Danach ist der Fahrer eines der in Rede stehenden Fahrzeuge seit dem 01. Januar 2008 verpflichtet, die Aufzeichnungen über die Lenk-und Ruhezeiten lediglich 28 +1 Tage mit sich zu führen . Dadurch sollen die zuständigen Behörden bei Straßen-kontrollen in der Lage sein, die ordnungsgemäße Einhaltung der Lenk- und Ruhezeiten des laufenden Tages und der vorausgehenden 28 Tage zu kontrollieren. Hierauf kann jedoch keine Beschränkung der Auswertung der Fahrerkarte auf 28 + 1 Tage gestützt werden. Es ist insoweit lediglich die "Mitführungspflicht" geregelt, nicht hingegen eine zeitliche Beschränkung, für welchen Zeitraum eventuelle Verstöße gegen die Lenk- und Ruhezeiten geahndet werden dürfen.
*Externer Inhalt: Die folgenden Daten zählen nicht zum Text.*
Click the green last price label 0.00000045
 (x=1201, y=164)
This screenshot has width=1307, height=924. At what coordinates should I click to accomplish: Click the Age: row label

Welche Zuwiderhand-lungen letztendlich verfolgt werden sollen, liegt vielmehr allein im pflichtgemäßen Ermessen der zuständigen Behörden.
Dass dieser "Mitführzeitraum" von 28 und 1 Tagen nicht zugleich identisch ist mit dem "Ahndungszeitraum", zeigt sich auch darin, dass § 10 Abs. 2a FPersG die zur Durchführung von Bußgeldverfahren zuständigen Behörden verpflichtet, den nach § 3 Abs. 7 GüKG bzw. § 11 Abs. 1 PBefG zuständigen Genehmigungsbehörden Zuwiderhandlungen mitzuteilen, die Anlass geben, an der Zuverlässigkeit des Unternehmers bzw. der zur Führung der Geschäfte bestellten Person zu zweifeln. Dieser Verpflichtung können die Verfolgungsbehörden nach § 9 FPersG nur dann in ausreichendem Maß nachkommen, wenn sie nicht nur die letzten 28 Tage vor dem Kontrolldatum berücksichtigen dürfen."